_PROVIDED TEXT:_
____

To merge inline changes into string collection, provide the entire value. Recall the tags field example from the previous section. New values overwrite the old values for an entire field, and there's no merging within the content of a field.

Here's a REST API example demonstrating these tips:

### Get Stay-Kay City Hotel by ID
GET  {{baseUrl}}/indexes/hotels-vector-quickstart/docs('1')?api-version=2024-07-01  HTTP/1.1
    Content-Type: application/json
    api-key: {{apiKey}}

### Change the description, city, and tags for Stay-Kay City Hotel
POST {{baseUrl}}/indexes/hotels-vector-quickstart/docs/search.index?api-version=2024-07-01  HTTP/1.1
  Content-Type: application/json
  api-key: {{apiKey}}

    {
        "value": [
            {
            "@search.action": "mergeOrUpload",
            "HotelId": "1",
            "Description": "I'm overwriting the description for Stay-Kay City Hotel.",
            "Tags": ["my old item", "my new item"],
            "Address": {
                "City": "Gotham City"
                }
            }
        ]
    }
       
### Retrieve the same document, confirm the overwrites and retention of all other values
GET  {{baseUrl}}/indexes/hotels-vector-quickstart/docs('1')?api-version=2024-07-01  HTTP/1.1
    Content-Type: application/json
    api-key: {{apiKey}}

Change an index schema

The index schema defines the physical data structures created on the search service, so there aren't many schema changes that you can make without incurring a full rebuild. The following list enumerates the schema changes that can be introduced seamlessly into an existing index. Generally, the list includes new fields and functionality used during query execution.

____

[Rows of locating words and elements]
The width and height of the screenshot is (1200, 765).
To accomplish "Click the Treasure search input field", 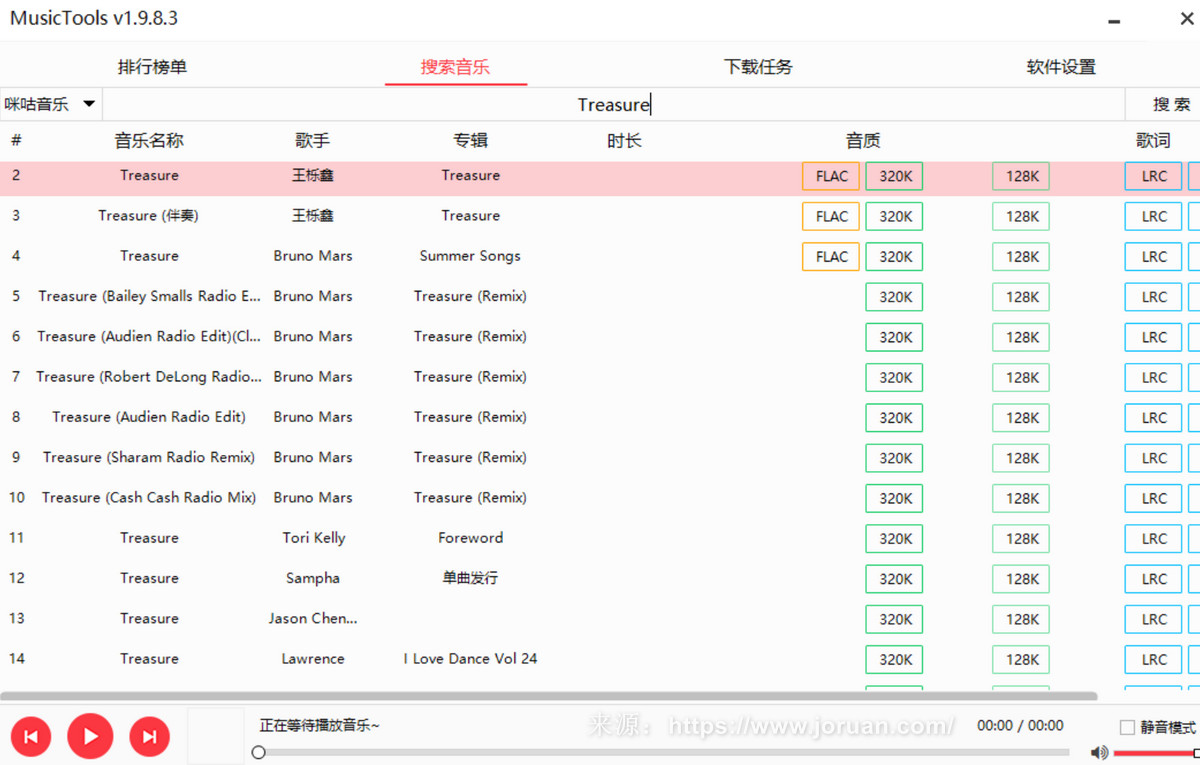I will [613, 104].
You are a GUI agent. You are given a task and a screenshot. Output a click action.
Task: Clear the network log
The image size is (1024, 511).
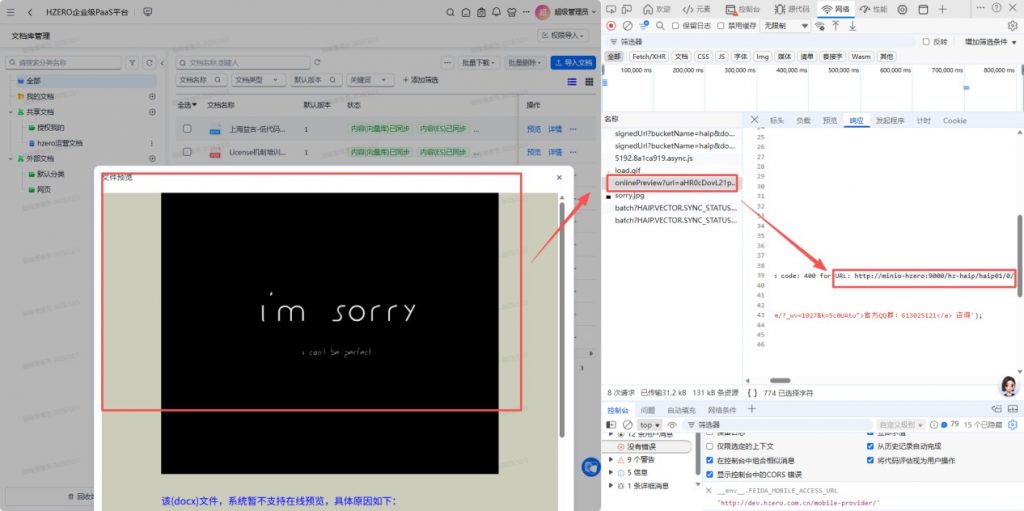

____

_TASK STATEMENT:_
Answer these questions from the index update excerpt:
1. Which value does the POST request assign to "@search.action"?
2. What city does the request set under "Address"?
3. What does the index schema define?
These rows come from a different source than the index update excerpt.

_COMPLETE RESPONSE:_
1. mergeOrUpload
2. Gotham City
3. The physical data structures created on the search service.